===== Records =====
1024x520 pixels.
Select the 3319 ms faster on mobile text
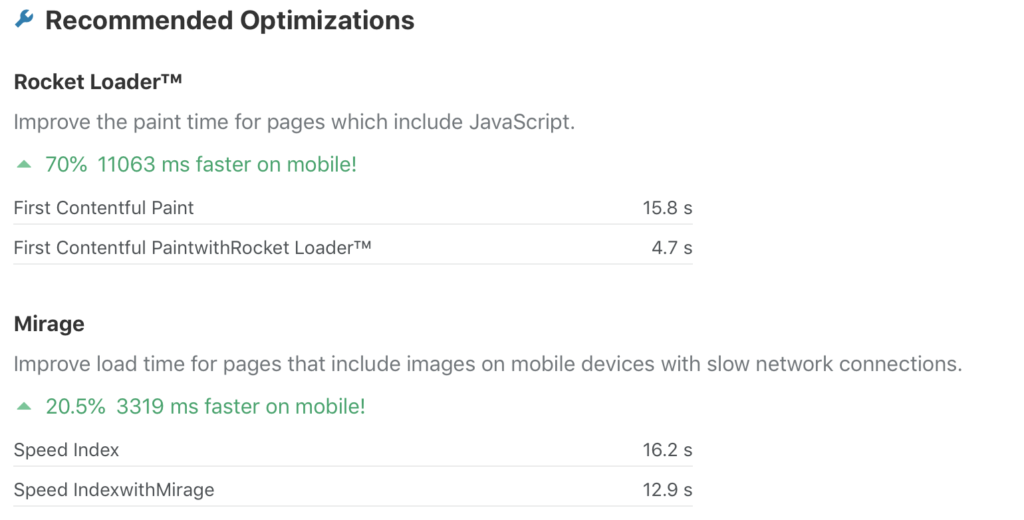click(x=240, y=406)
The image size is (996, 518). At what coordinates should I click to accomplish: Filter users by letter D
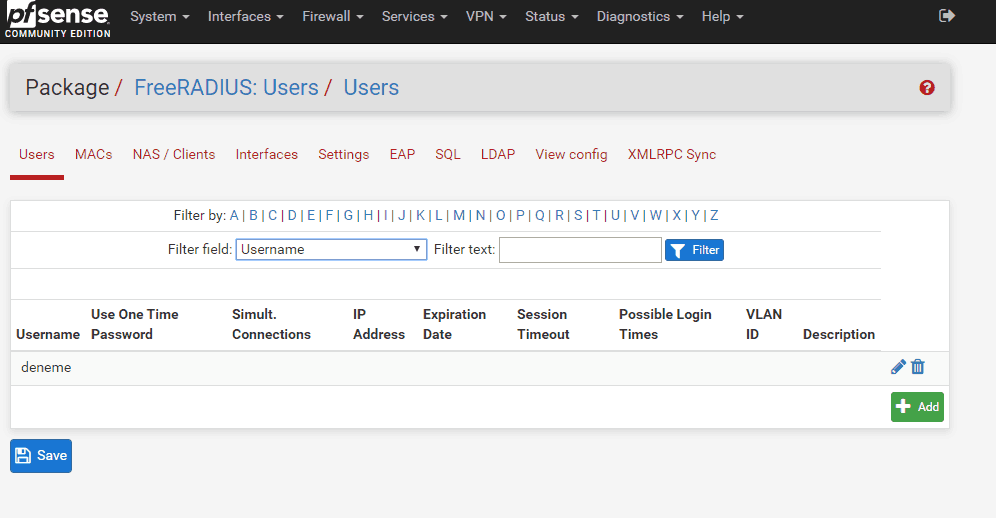click(292, 215)
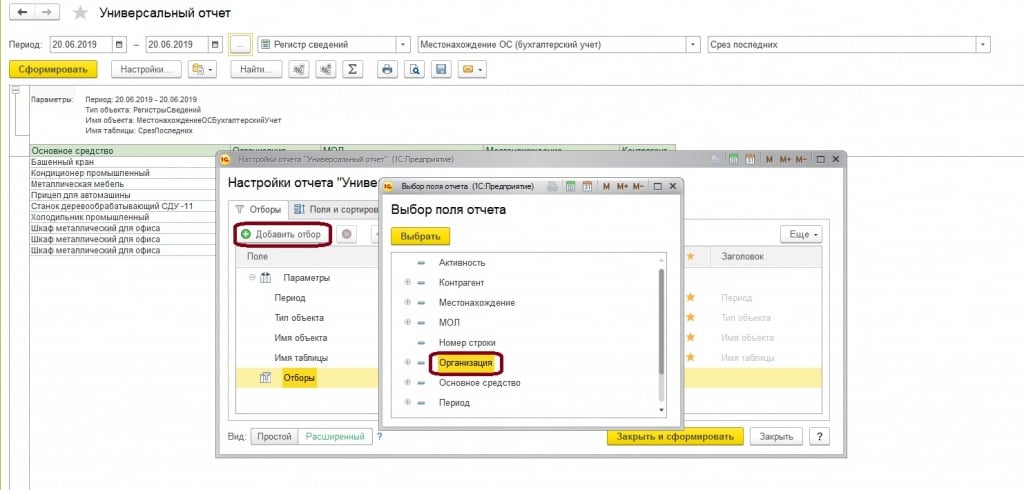Click the gray star next to Универсальный отчет
This screenshot has width=1024, height=490.
click(81, 13)
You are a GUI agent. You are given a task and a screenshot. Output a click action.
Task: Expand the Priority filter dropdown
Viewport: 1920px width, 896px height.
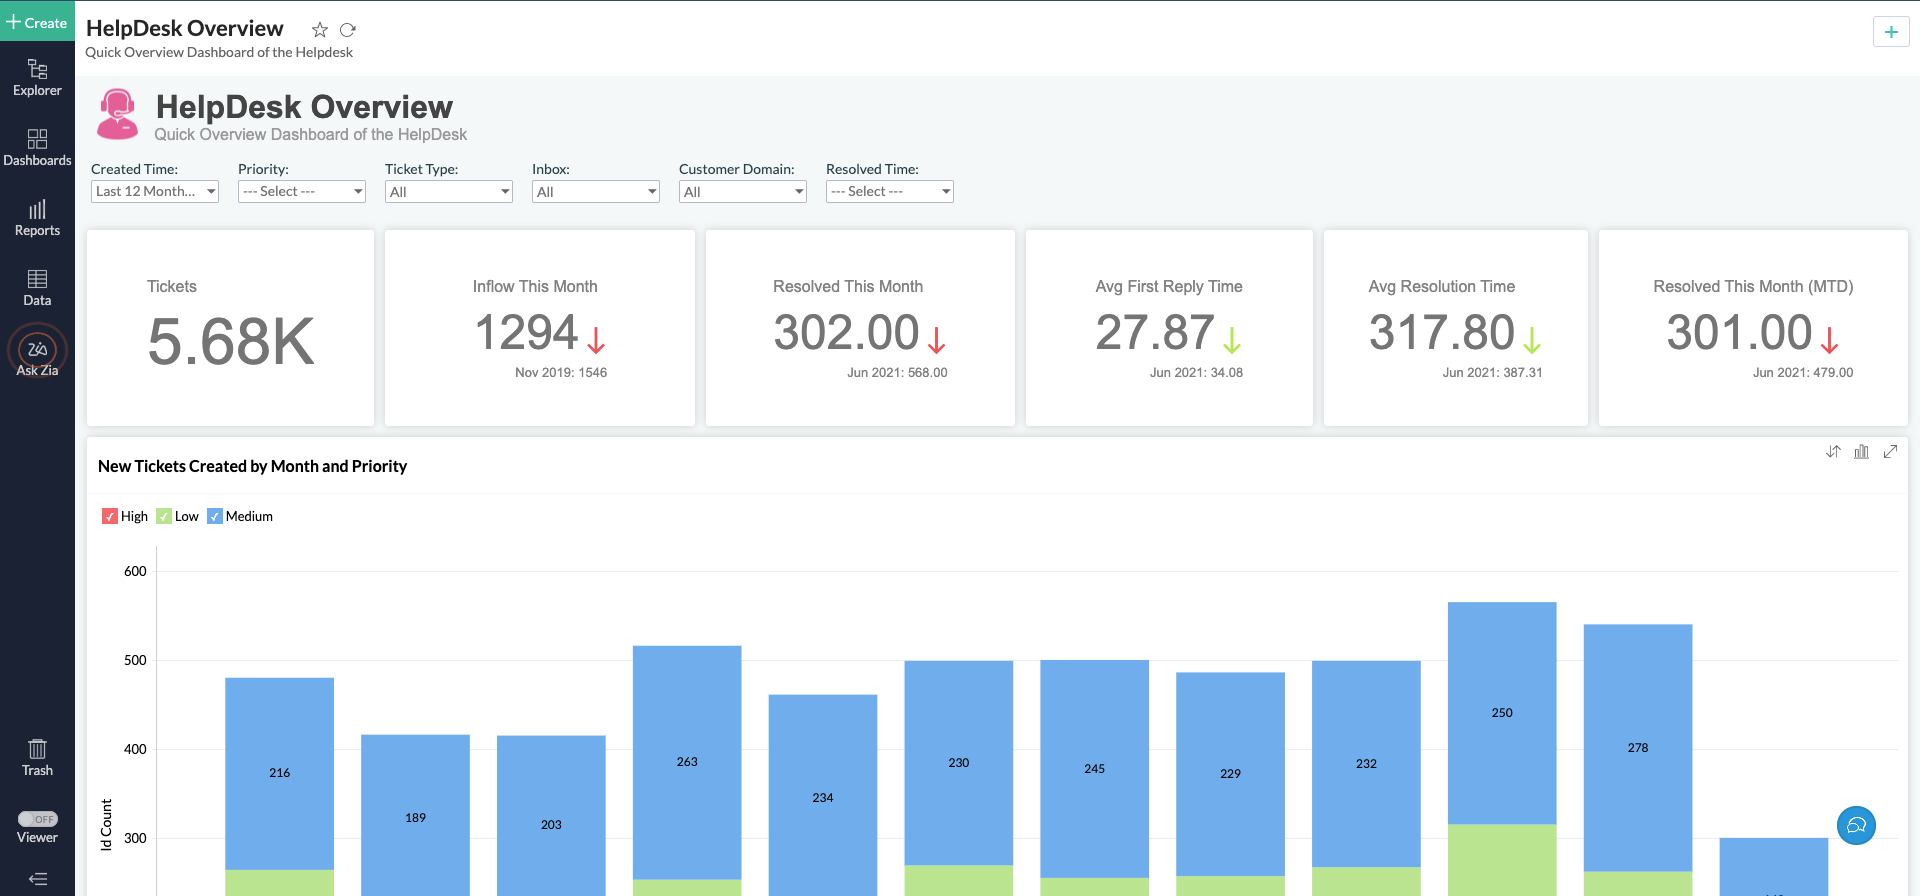coord(302,192)
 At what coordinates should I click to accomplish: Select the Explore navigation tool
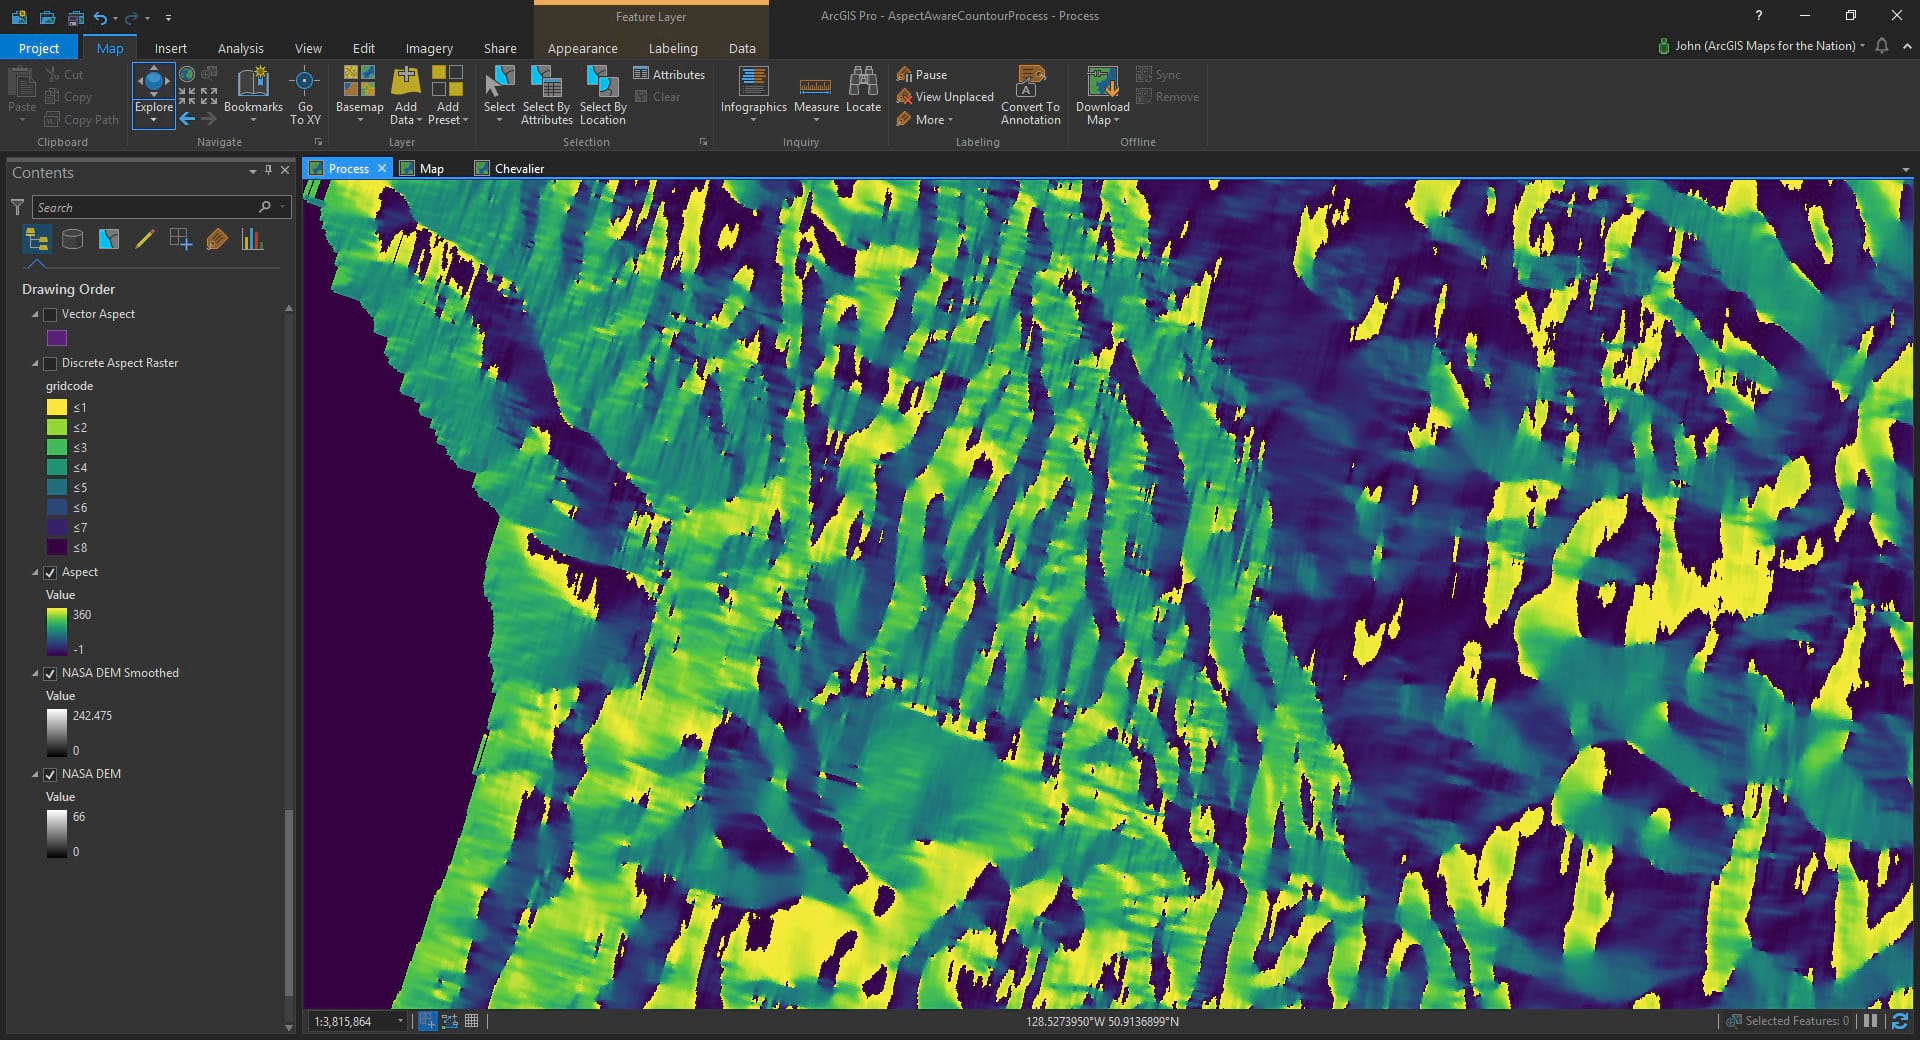click(153, 85)
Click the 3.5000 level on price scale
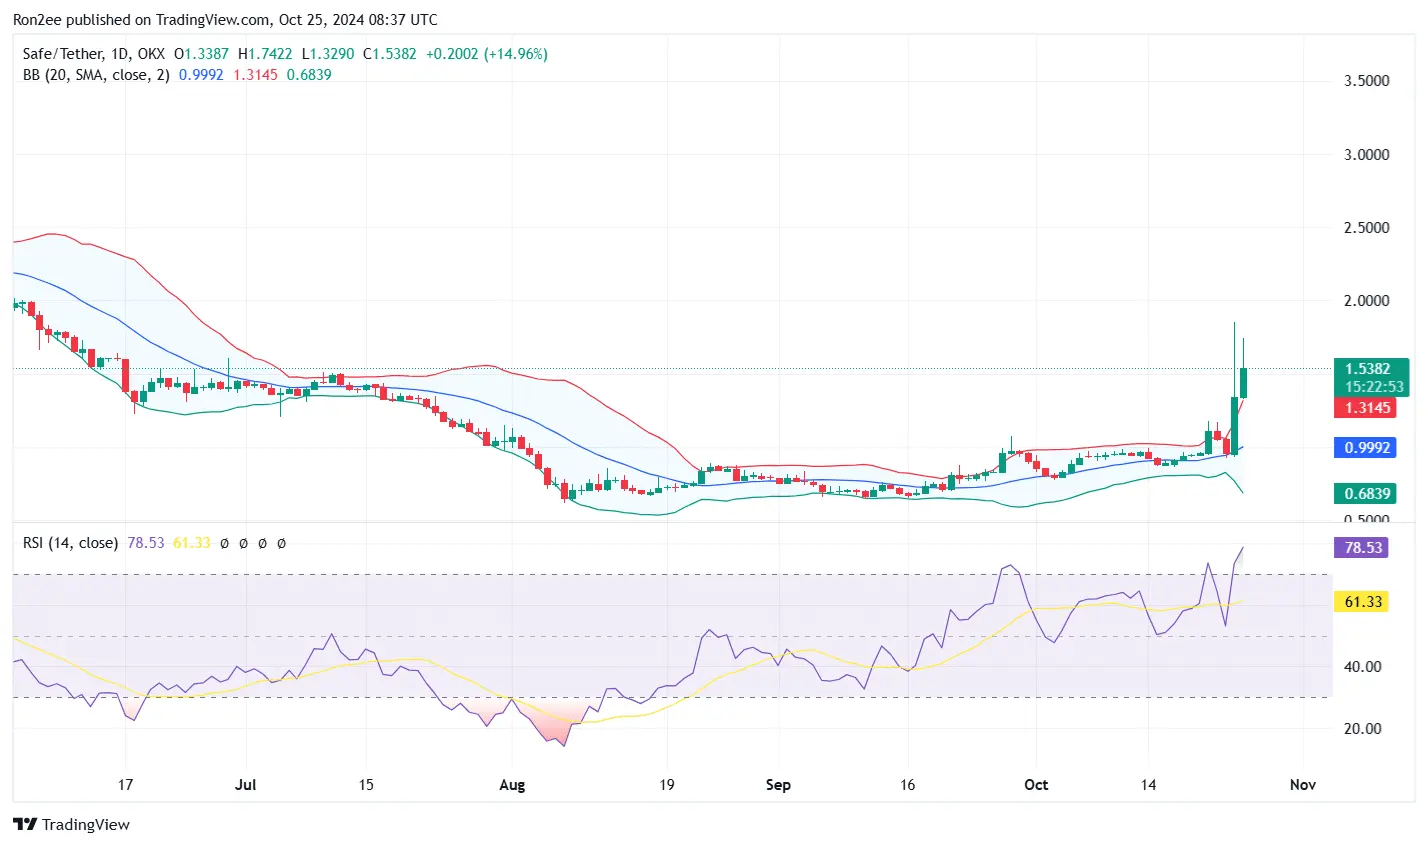The height and width of the screenshot is (846, 1428). 1366,81
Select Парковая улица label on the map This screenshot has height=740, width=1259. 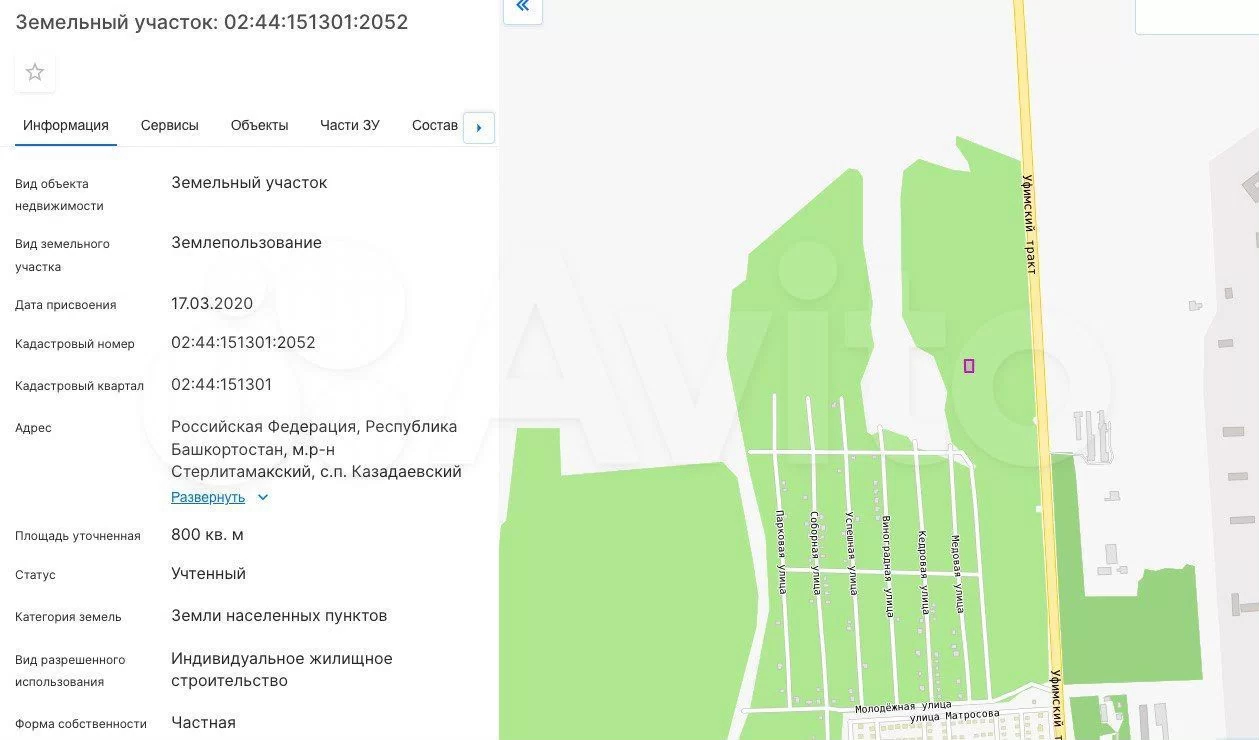[781, 552]
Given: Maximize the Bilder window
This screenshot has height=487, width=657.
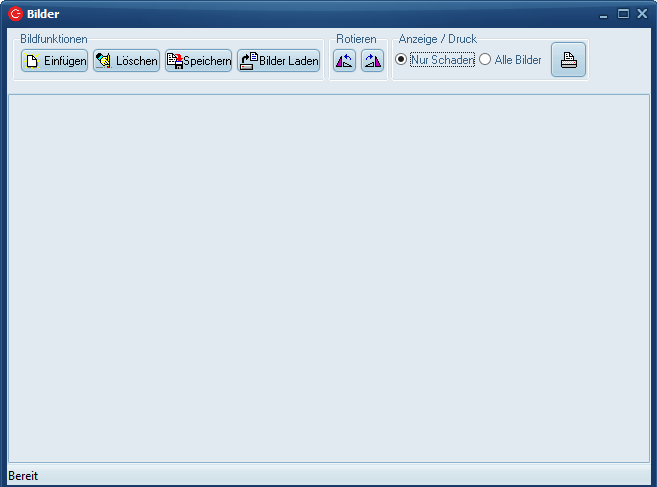Looking at the screenshot, I should pos(623,14).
=====
== Description of the task ==
Reproduce the records verbatim, beginning with the first line and stopping after the line that contains "The height and". Leave the pictures out of your output.

== The completed task ==
1024x520 pixels.
Select the 3319 ms faster on mobile text
click(x=240, y=406)
The image size is (996, 518). At what coordinates should I click to accomplish: Filter users by letter D
click(292, 215)
Click the gray star next to Универсальный отчет
This screenshot has width=1024, height=490.
click(81, 13)
You are a GUI agent. You are given a task and a screenshot. Output a click action.
Task: Expand the Priority filter dropdown
Viewport: 1920px width, 896px height.
coord(302,192)
 At what coordinates should I click to accomplish: Select the Explore navigation tool
click(153, 85)
Click the 3.5000 level on price scale
The height and width of the screenshot is (846, 1428). 1366,81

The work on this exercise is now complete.